- Official release poster
- Directed by: Suresh Triveni
- Written by: Prajwal Chandrashekar; Suresh Triveni; Hussain Dalal; Abbas Dalal;
- Produced by: Bhushan Kumar; Krishan Kumar; Vikram Malhotra; Shikhaa Sharma;
- Starring: Vidya Balan^{[citation needed]}; Shefali Shah;
- Cinematography: Saurabh Goswami
- Edited by: Shivkumar V. Panicker
- Music by: Gaurav Chatterji; Salvage Audio Collective;
- Production companies: T-Series; Abundantia Entertainment;
- Distributed by: Amazon Prime Video
- Release date: 18 March 2022;
- Running time: 126 minutes
- Country: India
- Language: Hindi

= Jalsa (2022 film) =

2022 Indian film by Suresh Triveni

Jalsa is a 2022 Indian Hindi-language thriller film directed by Suresh Triveni. It is produced by T-Series and Abundantia Entertainment. The film stars Vidya Balan and Shefali Shah. It premiered on Amazon Prime Video on 18 March 2022. It received positive reviews, with praise directed towards the cast (particularly Balan).

==Plot==
Maya Menon is a successful, rich, hard hitting, truth telling, influential TV journalist, with high morals. She hosts a successful TV show aptly called "Face The Truth" and enjoys celebrity status which is also desired by her competitors, peers and juniors alike. She lives with her son, Ayush, who has cerebral palsy, and her mother.

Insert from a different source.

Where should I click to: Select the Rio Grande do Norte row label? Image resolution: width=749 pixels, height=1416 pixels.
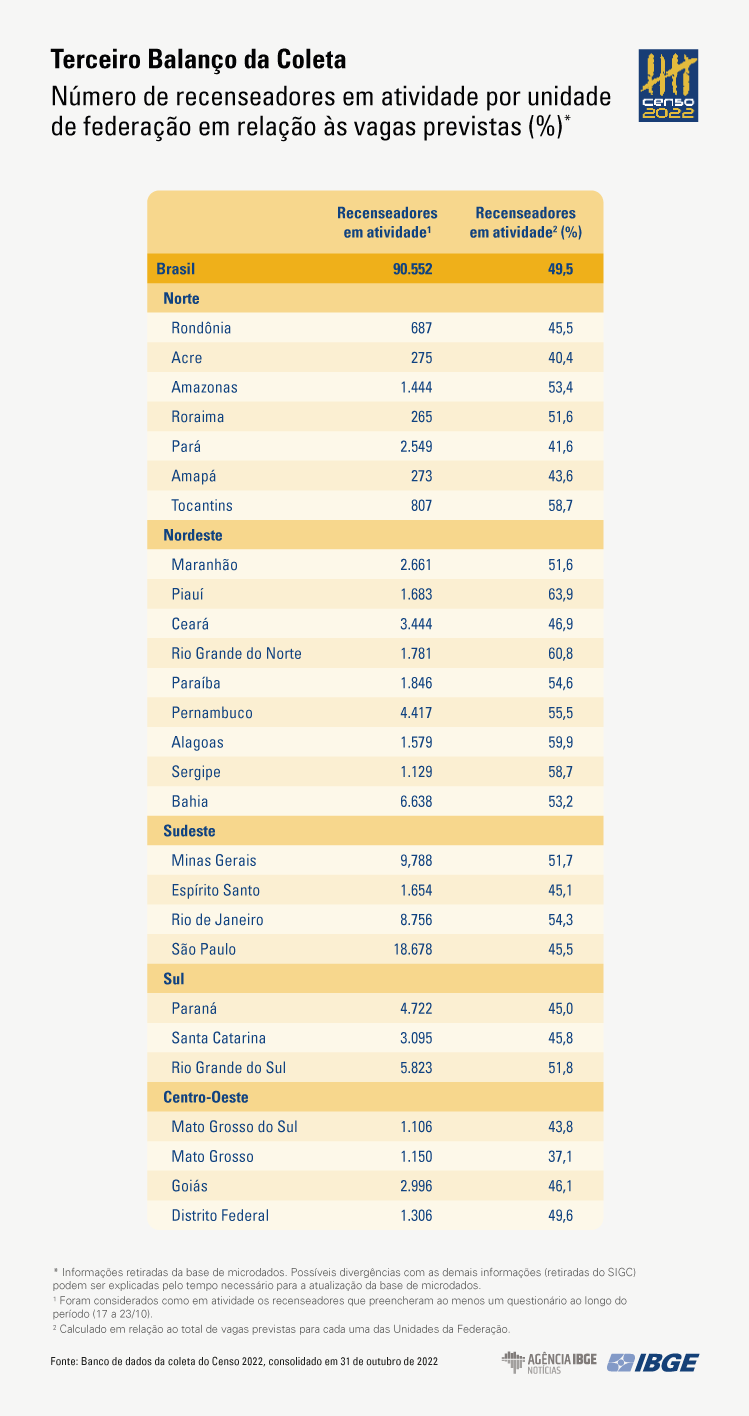point(236,653)
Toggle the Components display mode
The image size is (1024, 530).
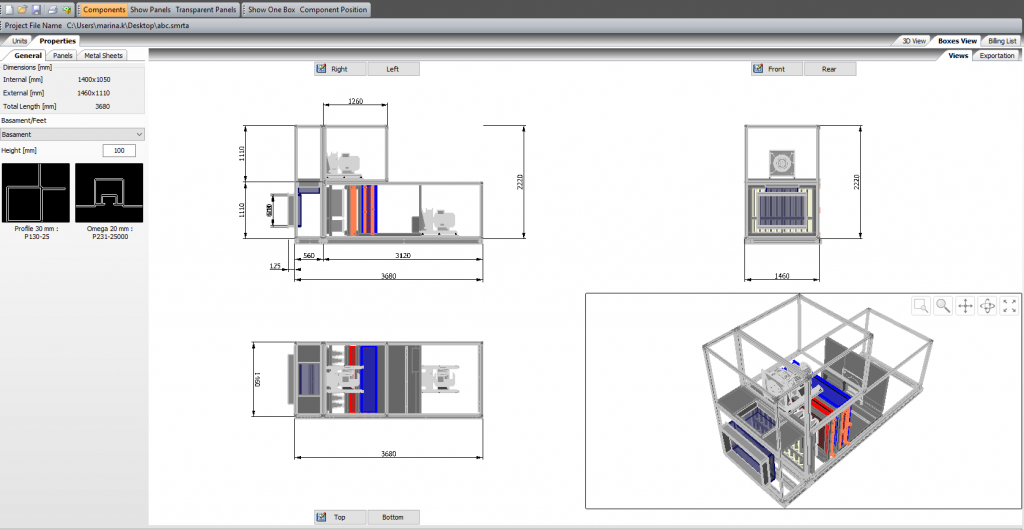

She is somewhat in a romantic relationship with her boss. Maya is on good terms with her ex-husband who's now happily married to his current Russian wife and they have a baby boy. Her life seemed perfect until one fateful night Maya falls asleep at the wheel of her car whilst driving home late from work. She inadvertently hits a young girl who appears in front of her car out of nowhere. After the accident she stops and sees another bystander who's fleeing the scene and she gets spooked and flees the scene of the accident not knowing that it's all captured on a nearby CCTV camera.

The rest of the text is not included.